_Exercise directions_
Please give back exactly the line with "Open the Form Submission help icon" and each line after it through the end of the material, leaving out the pictures.

....

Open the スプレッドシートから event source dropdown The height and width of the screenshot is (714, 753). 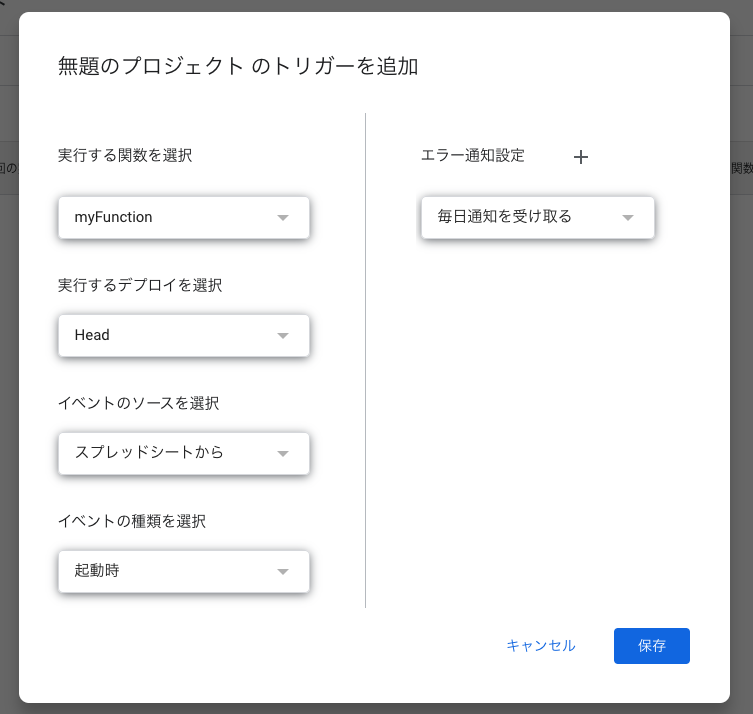pos(170,453)
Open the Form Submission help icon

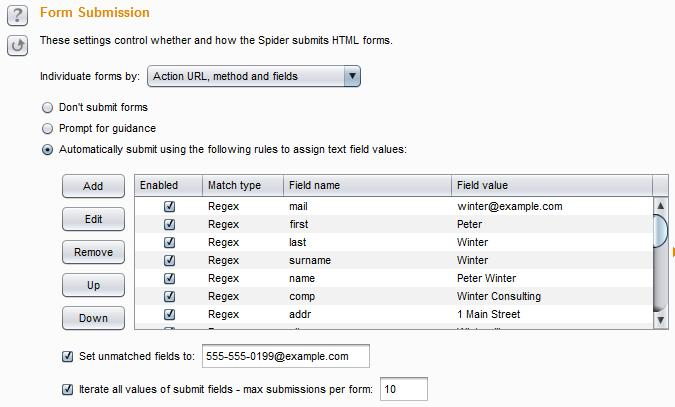click(x=17, y=16)
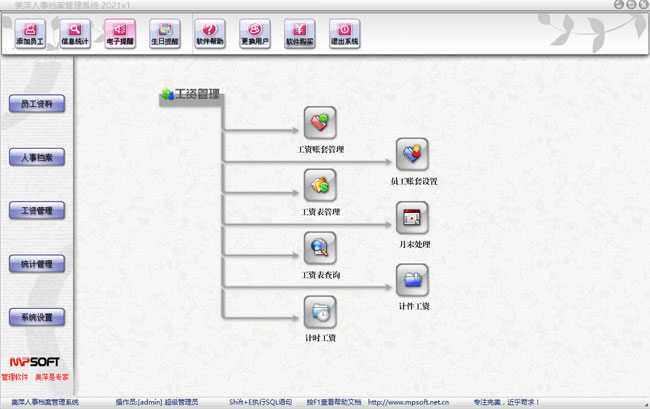Click the 计时工资 clock icon
This screenshot has height=409, width=650.
click(x=320, y=311)
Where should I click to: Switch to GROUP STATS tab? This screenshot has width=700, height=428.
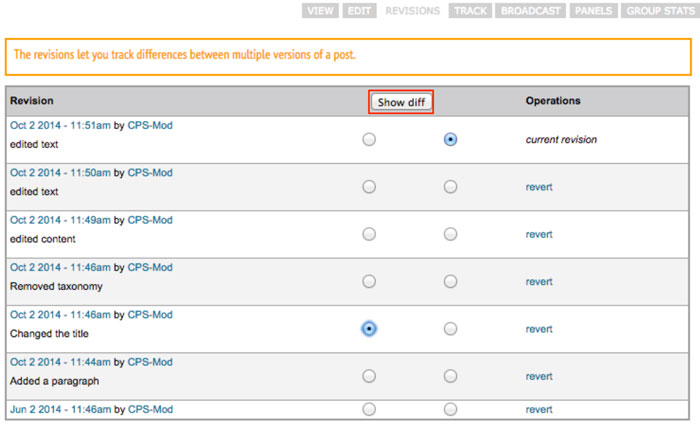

....

_Answer to the problem_
Open the Form Submission help icon

click(x=17, y=16)
Click the 计时工资 clock icon
This screenshot has height=409, width=650.
click(x=320, y=311)
Where should I click to: Switch to GROUP STATS tab? This screenshot has width=700, height=428.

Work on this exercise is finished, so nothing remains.